━━ GIVEN PASSAGE

When I was in high school, I had a math teacher who's appearance was quite unkempt. A mop of curly black hair which never seemed to be combed and a long mustache hanging over his top lip. And his shirts were always clean but noticeably never ironed. I suppose this the main reason so many students used to complain when they found out he was to be teaching us .. for four consecutive years in my case.
Yet this teacher was clever and used to come up with the most interesting conversations in class. He'd prompt us to ask the 'what if.. ' questions on all sorts of topics, whether current affairs, morals, or something he'd read recently. He'd write up a 'thought of the day' on the board and ask us to think about it.
I did used to think about those things. To this day I can still envisage a quote he put up on the board one morning early in the school year:
At the time I had no idea that the quote was from Benjamin Franklin. I just knew it was a truth. It meant the big things and the little things. It meant knowing what I wanted to achieve, which can be a vast mass of possibilities, and all the landmarks along the way. It also meant the mundane, regular plodding through rather than just jumping to the first goalpost.

━━━━
━━ EXERCISE DATA

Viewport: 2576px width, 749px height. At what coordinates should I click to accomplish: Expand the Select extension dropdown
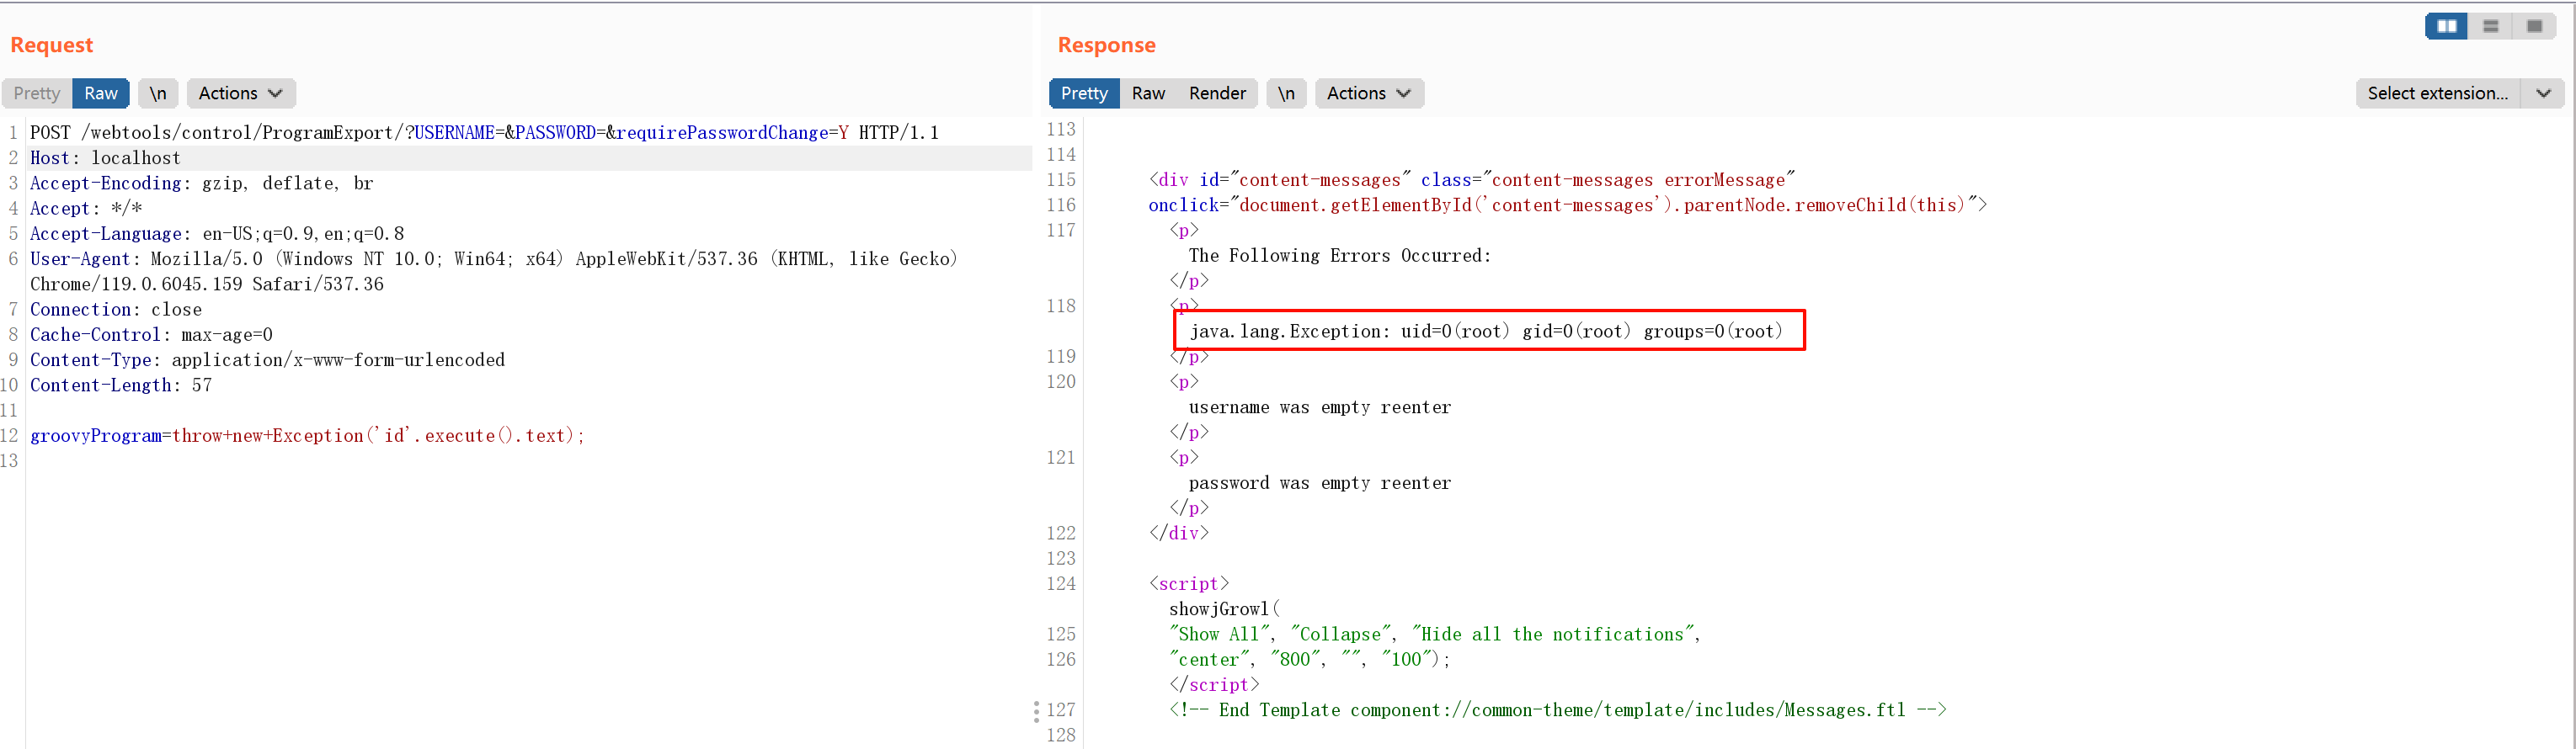click(x=2543, y=93)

━━━━

REQUIRED ACTION 1 =
Decide whether each statement agrees with the passage about the high school math teacher. Answer yes or no for each and quote the words of the passage that decide it.
(a) The teacher's shirts were always ironed.
(b) The narrator had this teacher for four consecutive years.
(c) The narrator knew at the time that the quote on the board came from Benjamin Franklin.
REQUIRED ACTION 2 =
Resume the essay about the high school math teacher after its last sentence.

WRITTEN REPLY 1 =
(a) No: "his shirts were always clean but noticeably never ironed"
(b) Yes: "for four consecutive years in my case"
(c) No: "At the time I had no idea that the quote was from Benjamin Franklin"

WRITTEN REPLY 2 =
So, that night was when I first started planning out my time. I didn't think about the big end-goal because all I wanted then (I think I was only 14 years old) was to get good grades in school. So, with my regular school diary, I went to my timetable page and did the 'Catherine' thing of colour-coding in all of my subjects. Then I made up a homework timetable too. I figured that if I had just done that subject at school that day, I'd spend 15 minutes reviewing my notes and doing some of my assigned homework. If I didn't have a particular subject that day but was having it tomorrow, I'd allot a little time for that too and make sure any assignments due were completed. Of course, there was leniency in the timeframe as I started using this method, because there were many times when I'd managed to complete my homework and didn't need to have it scheduled more than a few days.
It all looked good on paper, and I showed my teacher what I'd done when I next saw him for my math lesson. He seemed suitably impressed. But I hadn't put the plan into action yet. That was the next step.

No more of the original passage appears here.